Palermo: Biskup powiedział przy dzieciach, że św. Mikołaj nie istnieje. Po wszystkim musiał się tłumaczyć
“Święty Mikołaj nie istnieje”
Antonio Stagliano, 62-letni biskup włoskiej diecezji Noto podpadł swoim wiernym. Duchowny podczas przedświątecznego spotkania z udziałem rodzin z dziećmi wypowiedział się krytycznie o Świętym Mikołaju. Biskup zaapelował, aby rozdzielić wizerunek mężczyzny z brodą i czerwonym strojem od faktycznego świętego Kościoła Katolickiego. Jednocześnie ksiądz stwierdził, że “Święty Mikołaj nie istnieje”.
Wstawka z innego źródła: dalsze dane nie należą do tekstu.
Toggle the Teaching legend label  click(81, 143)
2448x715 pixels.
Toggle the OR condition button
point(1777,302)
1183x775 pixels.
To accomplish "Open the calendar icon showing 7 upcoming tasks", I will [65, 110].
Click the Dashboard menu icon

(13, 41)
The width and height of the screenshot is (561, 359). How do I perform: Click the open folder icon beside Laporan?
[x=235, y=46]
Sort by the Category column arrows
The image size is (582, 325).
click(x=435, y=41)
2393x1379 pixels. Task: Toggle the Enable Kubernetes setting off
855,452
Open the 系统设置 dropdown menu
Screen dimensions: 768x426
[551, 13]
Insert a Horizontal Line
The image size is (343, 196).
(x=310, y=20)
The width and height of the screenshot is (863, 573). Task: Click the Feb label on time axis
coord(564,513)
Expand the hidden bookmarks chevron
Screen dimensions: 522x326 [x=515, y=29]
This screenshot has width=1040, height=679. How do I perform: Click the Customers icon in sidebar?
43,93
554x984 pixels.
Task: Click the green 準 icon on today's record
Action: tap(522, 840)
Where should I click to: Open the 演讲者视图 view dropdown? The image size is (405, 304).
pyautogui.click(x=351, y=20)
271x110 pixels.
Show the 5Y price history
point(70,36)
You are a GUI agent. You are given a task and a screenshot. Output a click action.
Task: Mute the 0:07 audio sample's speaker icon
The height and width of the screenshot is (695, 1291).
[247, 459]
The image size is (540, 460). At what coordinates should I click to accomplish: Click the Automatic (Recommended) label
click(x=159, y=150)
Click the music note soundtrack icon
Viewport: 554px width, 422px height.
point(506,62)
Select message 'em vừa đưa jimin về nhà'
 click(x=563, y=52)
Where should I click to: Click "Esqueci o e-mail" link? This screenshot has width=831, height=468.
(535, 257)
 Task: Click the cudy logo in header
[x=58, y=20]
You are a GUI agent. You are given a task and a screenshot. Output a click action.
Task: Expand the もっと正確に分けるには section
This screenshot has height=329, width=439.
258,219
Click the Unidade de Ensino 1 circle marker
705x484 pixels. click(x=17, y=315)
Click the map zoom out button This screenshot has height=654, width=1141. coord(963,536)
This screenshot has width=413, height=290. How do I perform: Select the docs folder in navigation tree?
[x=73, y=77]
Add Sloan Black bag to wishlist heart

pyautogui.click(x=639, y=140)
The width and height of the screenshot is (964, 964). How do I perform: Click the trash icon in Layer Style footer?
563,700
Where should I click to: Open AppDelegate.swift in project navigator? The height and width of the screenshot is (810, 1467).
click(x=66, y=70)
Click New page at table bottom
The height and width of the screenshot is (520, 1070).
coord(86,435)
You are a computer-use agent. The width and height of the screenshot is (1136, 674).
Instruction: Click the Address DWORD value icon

Bezpośredni sposób komunikacji nie spodobał się rodzicom obecnych na ceremonii pociech. Dla wielu młodych osób Święty Mikołaj to bardzo istotny element świątecznej otoczki, dlatego słowa biskupa mogły zaboleć wielu z nich. O niezadowoleniu rodziców poinformowała włoska gazeta La Stampa. Do sprawy szybko odniósł się sam Stagliano, który próbował wytłumaczyć całą sprawę mówiąc, że miał na celu jedynie uświadomienie dzieci, że popkulturowy Święty Mikołaj nie jest postacią historyczną, w odróżnieniu do świętego KK. Ponadto, duchowny dodał, że według niego “dzieci i tak wiedzą, że Święty Mikołaj to w rzeczywistości tata albo wujek”.
Zobacz też: Coraz rzadziej chodzimy do kościoła
Według włoskich mediów biskup Antonio Stagliano cieszy się dużą popularnością w swojej diecezji. Wierni chwalą go za dobry kontakt z wiernymi i wykorzystywanie muzyki popularnej w swoich kazaniach.